Posted: Apr 05, 2011 9:41 pm
by Paul Almond
Okay Mick, suppose I give you some mathematical problem, which I have just devised today and which has one of two answers - "Yes" or "No". You have to work out whether the answer is "Yes" or "No". You can't solve the problem, though you may intuitively have some suspicion that the anwer is a particualr value - "Yes" or "No". You take the problem to a university and see two mathematics professors, Professor A and Professor B. You don't know anything about these professors, apart from the fact that they are mathematics professors at this university: just assume that they are both randomly selected mathematics professors at the university. You show them both my problem.
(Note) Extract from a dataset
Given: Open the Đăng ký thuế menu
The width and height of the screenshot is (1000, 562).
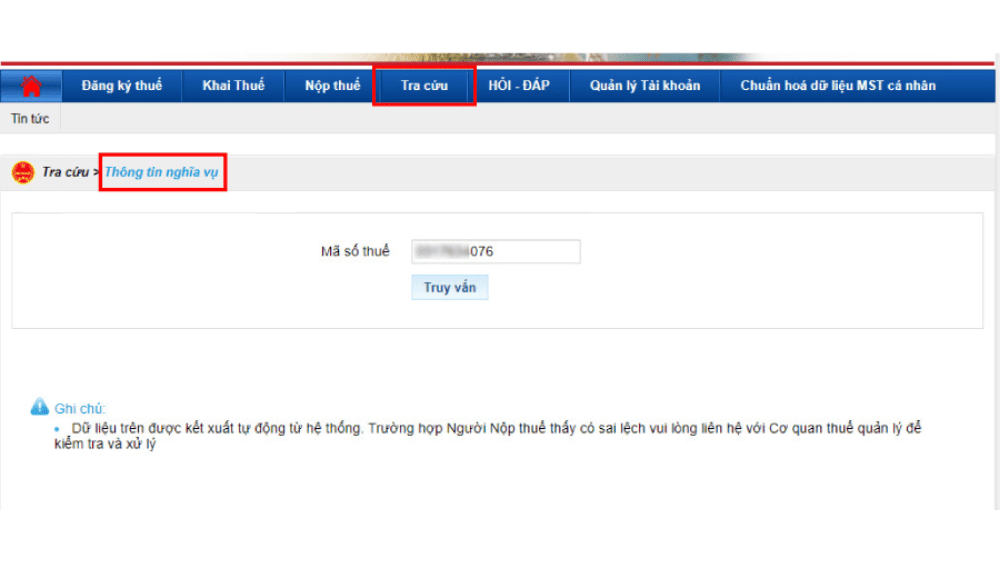Looking at the screenshot, I should click(x=121, y=86).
Professor A says that he has an intuitive belief that the answer to the problem is "No".
Professor B says that he has an intuitive belief that it is modally possible that the answer to the problem is "Yes".

You ask each professor to justify his belief and he doesn't know on what he bases it. Also, neither professor makes any special impression in you in conversation: beyond the answers I have given above, you get no information from or about each professor, such as about his previous record on intuition, how reliable he is, his IQ, papers published, etc. All you know is what is in this scenario.

Here is my question: Has it now become more rational or less rational to think that the answer is "Yes", or has the visit told you nothing?

The similarity with what Plantinga's modal ontological argument is supposed to achieve should be obvious.